Андрей Павлович был действительным членом, посвященным масоном одной из петербургских лож и прошел уже степень «аппрантива», то есть учащегося, до степени «компаниона».
Эта степень возлагала на члена обязанность распространять масонское учение и давала права рекомендации в ложу «аппрантивов».
Кудрин со страстной энергией исполнял эту обязанность и успел привлечь уже очень многих. В описываемое нами время он постепенно увлекал в ложу и Зарудина, и тот зачастую по целым вечерам проводил, внимательно слушая увлекательную проповедь своего друга, так что поступление в масоны и Зарудина было только делом времени.
Андрей Павлович не удивился приезду к нему Николая Павловича, так как знал о полученной записке и ожидал, что его друг не скроет от него результата любовного послания, которого он был случайным почтальоном.
– Ну, что, как дела, дружище, – шутливым тоном начал было он, но взглянув в лицо своего гостя, сразу оборвал фразу.
– Что с тобою? На тебе лица нет.
– Я презренный негодяй, подлец… Каждый честный человек имеет полное право сказать мне это в лицо… – начал тот, бессильно опускаясь в одно из покойных кресел кабинета Андрея Павловича.
– Самоуничижение паче гордости.

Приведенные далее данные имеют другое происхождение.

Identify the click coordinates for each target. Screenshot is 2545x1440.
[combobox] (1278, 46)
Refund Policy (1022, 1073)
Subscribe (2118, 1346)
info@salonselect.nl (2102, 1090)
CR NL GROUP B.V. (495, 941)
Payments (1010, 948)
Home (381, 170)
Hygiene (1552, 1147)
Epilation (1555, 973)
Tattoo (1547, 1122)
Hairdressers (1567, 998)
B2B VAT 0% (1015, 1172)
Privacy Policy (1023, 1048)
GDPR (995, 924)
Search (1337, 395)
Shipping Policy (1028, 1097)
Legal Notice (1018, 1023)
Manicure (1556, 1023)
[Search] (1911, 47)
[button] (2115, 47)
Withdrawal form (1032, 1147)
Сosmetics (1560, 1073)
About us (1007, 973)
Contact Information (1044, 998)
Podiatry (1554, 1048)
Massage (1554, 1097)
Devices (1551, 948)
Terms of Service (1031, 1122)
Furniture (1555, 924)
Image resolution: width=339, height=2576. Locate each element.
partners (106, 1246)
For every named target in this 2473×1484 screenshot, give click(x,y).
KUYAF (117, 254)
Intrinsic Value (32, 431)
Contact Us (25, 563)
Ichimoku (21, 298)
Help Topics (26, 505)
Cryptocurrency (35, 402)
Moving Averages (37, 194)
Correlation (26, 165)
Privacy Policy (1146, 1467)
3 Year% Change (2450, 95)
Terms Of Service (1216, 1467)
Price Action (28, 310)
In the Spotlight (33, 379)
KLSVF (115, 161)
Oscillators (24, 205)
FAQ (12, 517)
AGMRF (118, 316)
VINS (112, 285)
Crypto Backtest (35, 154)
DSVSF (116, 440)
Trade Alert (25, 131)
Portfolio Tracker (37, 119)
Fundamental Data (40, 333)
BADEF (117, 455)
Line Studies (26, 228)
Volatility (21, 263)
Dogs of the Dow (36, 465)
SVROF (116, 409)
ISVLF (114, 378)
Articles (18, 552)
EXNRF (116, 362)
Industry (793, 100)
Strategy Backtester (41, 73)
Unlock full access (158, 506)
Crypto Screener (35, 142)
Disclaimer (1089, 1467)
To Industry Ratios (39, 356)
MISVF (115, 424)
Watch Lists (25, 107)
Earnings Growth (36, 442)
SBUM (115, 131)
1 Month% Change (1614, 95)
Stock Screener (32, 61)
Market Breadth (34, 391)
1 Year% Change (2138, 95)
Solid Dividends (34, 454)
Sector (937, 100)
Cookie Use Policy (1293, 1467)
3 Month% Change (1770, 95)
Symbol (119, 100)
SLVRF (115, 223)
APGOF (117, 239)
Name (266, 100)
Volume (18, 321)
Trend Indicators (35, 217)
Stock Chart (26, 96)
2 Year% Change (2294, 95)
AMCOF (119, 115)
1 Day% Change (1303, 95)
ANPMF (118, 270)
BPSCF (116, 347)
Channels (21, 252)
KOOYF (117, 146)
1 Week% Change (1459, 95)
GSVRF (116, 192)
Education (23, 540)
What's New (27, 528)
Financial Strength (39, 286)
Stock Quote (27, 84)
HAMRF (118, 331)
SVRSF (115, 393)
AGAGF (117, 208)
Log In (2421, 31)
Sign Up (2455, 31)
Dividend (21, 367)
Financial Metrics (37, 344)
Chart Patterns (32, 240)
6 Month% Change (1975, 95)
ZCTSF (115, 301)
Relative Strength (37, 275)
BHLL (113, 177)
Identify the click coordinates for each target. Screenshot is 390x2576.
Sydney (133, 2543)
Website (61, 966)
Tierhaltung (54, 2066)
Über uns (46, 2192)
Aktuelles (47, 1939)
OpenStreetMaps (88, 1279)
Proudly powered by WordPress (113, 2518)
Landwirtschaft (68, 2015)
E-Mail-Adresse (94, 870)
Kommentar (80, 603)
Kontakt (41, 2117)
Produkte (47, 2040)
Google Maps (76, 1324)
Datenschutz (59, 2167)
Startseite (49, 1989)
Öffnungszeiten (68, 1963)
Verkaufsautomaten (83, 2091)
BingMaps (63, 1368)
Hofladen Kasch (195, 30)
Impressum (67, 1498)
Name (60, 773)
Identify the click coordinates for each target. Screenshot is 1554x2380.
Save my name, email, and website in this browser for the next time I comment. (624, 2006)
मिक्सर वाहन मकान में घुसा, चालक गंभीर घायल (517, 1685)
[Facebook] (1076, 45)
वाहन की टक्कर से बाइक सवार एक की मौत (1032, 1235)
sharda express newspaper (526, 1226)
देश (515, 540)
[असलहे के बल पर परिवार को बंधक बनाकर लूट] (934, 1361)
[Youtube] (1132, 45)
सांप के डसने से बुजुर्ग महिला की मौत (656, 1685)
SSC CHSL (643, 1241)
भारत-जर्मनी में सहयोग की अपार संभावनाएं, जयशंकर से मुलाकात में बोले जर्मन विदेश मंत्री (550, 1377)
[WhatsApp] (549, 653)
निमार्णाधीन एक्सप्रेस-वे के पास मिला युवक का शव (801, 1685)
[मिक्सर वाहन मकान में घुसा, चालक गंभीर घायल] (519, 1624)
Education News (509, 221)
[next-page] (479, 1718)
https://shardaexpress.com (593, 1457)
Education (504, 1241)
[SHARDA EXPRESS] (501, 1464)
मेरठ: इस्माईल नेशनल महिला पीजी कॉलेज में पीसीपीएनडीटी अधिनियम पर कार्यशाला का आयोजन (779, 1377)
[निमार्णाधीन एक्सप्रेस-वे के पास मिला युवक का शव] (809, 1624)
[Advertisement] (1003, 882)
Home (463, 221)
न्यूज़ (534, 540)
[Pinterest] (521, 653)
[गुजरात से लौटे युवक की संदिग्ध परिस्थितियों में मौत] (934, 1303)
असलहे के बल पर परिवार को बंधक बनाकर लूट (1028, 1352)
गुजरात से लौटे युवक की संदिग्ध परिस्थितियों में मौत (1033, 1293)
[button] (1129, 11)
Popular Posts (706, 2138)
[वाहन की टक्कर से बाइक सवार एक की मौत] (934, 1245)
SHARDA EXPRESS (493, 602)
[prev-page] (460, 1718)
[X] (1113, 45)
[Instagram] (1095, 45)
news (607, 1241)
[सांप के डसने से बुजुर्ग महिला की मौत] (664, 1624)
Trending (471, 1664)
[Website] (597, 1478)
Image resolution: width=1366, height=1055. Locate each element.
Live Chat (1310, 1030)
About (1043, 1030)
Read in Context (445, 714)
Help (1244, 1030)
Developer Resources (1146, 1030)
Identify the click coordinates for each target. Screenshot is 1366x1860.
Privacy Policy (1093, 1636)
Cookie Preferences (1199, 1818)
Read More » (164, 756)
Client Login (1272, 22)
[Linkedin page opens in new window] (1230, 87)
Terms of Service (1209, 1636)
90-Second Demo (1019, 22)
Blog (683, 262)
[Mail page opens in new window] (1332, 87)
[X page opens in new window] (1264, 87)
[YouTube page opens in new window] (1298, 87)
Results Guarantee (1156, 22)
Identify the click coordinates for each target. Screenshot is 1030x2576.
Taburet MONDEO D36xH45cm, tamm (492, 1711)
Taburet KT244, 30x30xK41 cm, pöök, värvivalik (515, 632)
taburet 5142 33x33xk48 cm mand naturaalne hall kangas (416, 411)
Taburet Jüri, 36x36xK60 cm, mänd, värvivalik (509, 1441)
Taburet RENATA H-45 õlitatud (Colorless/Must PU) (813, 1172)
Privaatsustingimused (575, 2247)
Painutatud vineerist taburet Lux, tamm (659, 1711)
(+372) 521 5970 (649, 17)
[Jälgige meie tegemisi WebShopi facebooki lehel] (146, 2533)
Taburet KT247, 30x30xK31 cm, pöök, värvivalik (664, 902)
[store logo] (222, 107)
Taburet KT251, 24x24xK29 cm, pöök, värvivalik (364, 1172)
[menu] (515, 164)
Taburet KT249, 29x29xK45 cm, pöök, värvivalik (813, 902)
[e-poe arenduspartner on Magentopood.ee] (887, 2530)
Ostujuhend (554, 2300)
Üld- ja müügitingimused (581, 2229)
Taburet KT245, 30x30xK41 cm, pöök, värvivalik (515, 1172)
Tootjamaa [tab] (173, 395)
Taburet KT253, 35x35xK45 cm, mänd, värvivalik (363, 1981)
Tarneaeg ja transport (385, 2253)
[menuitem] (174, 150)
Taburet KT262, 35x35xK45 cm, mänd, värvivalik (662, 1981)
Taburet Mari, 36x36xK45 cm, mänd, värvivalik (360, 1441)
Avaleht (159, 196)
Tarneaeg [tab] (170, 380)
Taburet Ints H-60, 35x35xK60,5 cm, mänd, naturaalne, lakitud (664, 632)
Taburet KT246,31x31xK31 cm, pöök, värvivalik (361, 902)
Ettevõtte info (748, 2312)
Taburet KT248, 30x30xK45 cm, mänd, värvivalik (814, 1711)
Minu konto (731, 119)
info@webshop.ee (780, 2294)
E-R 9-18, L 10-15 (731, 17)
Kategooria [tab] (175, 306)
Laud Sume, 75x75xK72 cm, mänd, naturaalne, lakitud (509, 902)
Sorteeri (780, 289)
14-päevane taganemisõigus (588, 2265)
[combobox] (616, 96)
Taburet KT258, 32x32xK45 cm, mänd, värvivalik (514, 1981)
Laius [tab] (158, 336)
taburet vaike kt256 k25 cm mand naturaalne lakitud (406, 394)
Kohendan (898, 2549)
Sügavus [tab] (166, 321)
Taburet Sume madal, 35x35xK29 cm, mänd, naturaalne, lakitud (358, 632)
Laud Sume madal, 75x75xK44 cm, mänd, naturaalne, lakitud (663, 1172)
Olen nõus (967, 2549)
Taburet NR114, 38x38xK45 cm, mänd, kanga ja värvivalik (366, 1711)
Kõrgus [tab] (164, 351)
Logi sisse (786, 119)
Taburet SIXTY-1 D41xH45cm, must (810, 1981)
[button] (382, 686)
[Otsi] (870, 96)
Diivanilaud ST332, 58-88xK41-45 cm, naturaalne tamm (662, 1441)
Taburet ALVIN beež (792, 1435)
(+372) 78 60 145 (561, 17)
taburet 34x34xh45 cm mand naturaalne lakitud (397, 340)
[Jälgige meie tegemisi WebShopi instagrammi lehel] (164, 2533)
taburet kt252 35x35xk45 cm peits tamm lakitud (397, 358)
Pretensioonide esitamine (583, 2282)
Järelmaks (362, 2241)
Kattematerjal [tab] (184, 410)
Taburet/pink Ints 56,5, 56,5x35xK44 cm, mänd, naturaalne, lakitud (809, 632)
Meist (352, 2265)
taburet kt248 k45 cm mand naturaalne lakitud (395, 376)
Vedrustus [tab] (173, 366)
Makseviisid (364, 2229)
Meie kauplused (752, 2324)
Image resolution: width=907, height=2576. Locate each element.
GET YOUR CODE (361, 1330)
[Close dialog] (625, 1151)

Но в чем дело, расскажи толком? – спросил последний, привыкший к припадкам самобичевания своего приятеля.
Зарудин в подробности рассказал ему, как содержание записки, так и впечатление, произведенное им на него, подкрепленное долгим разговором с отцом, и, наконец, беседу его с Натальей Федоровной, беседу, возвысившую ее в его глазах до недосягаемого идеала и низвергнувшую его самого в пропасть самопрезрения.
– Разве можно после этого жить? – заключил свой рассказ Николай Павлович.
Кудрин внимательно и серьезно слушал своего приятеля, но при последнем его восклицании не мог не улыбнуться.
– Не только можно, но должно. Теперь только начинается твоя жизнь… Ты знаешь, что она любит тебя. Твои и ее родители согласны, зачем же стало дело? Веселым пирком, да и за свадебку.
– Нет, я не стою ее. Повторяю тебе, что с нынешнего дня я стал самого себя презирать, стал самому себе ненавистен. Человек, осмелившийся заклеймить ее малейшим подозрением – ей не пара.
– Но, во-первых, в основе этого подозрения лежала твоя безумная к ней любовь, это была просто ревность к идеалу, которым, ты полагал, она перестала быть, а во-вторых, что касается вопроса, стоишь ли ты ее, то это уже исключительно ее дело. Если же ты хочешь слышать мое мнение, пожалуй, скажу тебе откровенно, что действительно не стоишь.
Зарудин посмотрел на него вопросительно.
– Я не хочу этим тебя обидеть, сказать, что ты лично ее не стоишь, но я, несмотря на то, что видел ее всего один раз в жизни, каким-то внутренним инстинктом почувствовал, что нравственно она выше всех не только современных женщин, но и мужчин, и что она положительно «не от мира сего».
– Ты прав, ты совершенно прав, – даже привскочил с кресла Зарудин и, схватив руку Кудрина, стал крепко жать ее. – Я из более продолжительного знакомства с нею вынес такое же впечатление – это положительно ангел во плоти.
Андрей Павлович грустно улыбнулся.
– Одно не хорошо, что этим ангелом во плоти всегда трудно живется на грешной земле. Сдается мне, что Наталья Федоровна не будет счастлива даже с тобой.
– Ну, относительно себя-то я отвечаю, я окружу ее таким попечением, такою ласкою, устраню от нее все житейские заботы, что быть несчастливой у нее не будет причин.
– Ей не этого, поверь мне, нужно, ей нужно чистую, неколеблющуюся сомнениями душу, нужно участие в благотворной деятельности. Ты в силах доставить и это, но почему ты до сих пор уклоняешься?
– Ты говоришь о моем продолжительном колебании поступить в масонскую ложу? – прервал его Николай Павлович.
– Именно об этом. Когда я говорю с тобой, ты, по-видимому, убеждаешься, а затем, слушая людские толки, снова сомневаешься, а между тем, твоя будущая невеста обладает всеми масонскими качествами и ей ты мог бы, не колеблясь, отдать те замшевые белые дамские перчатки, которые дают каждому из нас при приеме в масоны, вместе с другими атрибутами масонства и другой парой мужских перчаток, даваемых нам в знак чистоты наших дел.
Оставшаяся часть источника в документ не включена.